In any case, the interconnection among the effects of Aβ, BDNF and the plasminogen activation system suggests that, independently from its origin, this mechanism might be responsible for many clinical features of AD and that a pharmacological treatment targeting elements of this circuit, such as for example PAI‐1, is likely to produce a cascade effect.

CONCLUSIONS

Aβ soluble forms have been claimed to be responsible for AD pathological symptoms by specifically targeting synapses and disrupting synaptic signaling pathways. Recent data have suggested that one of the targets of Aβ soluble forms may be the enzymatic elements of the plasminogen activation system. The direction of changes of these enzymes points to a down‐regulation of tPA and to an up‐regulation of its inhibitor PAI‐1.
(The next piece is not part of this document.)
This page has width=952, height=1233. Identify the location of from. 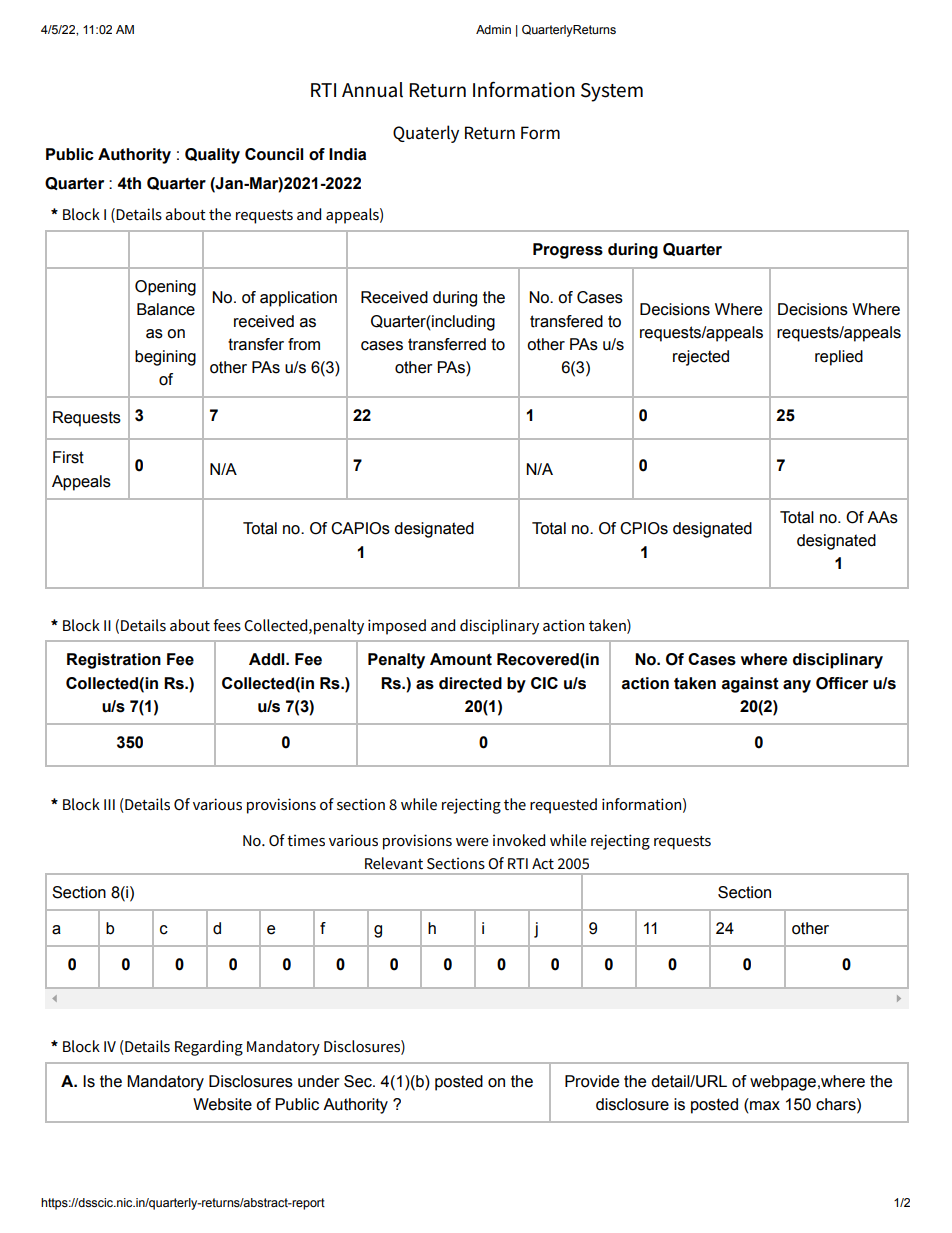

In this review, we have explored the data supporting the hypothesis that the process of conversion of BDNF, a strong regulator of synaptic activity in brain neurons, from the immature form pro‐BDNF to the mature form may be altered by tPA/PAI‐1 changes in AD. By up‐regulating PAI‐1, Aβ soluble forms may impair this conversion and cause an altered extracellular BDNF/pro‐BDNF ratio. The combined effects of Aβ soluble forms on BDNF and tPA/PAI‐1 may account for many AD symptoms, including synaptic dysfunctions, memory deficits, and neuronal death. Therefore, a pharmacological approach based on the targeting of tPA/PAI‐1 system could produce beneficial effects on AD symptoms, possibly by modulation of BDNF gene expression.

CONFLICT OF INTEREST

The authors declare no conflict of interest.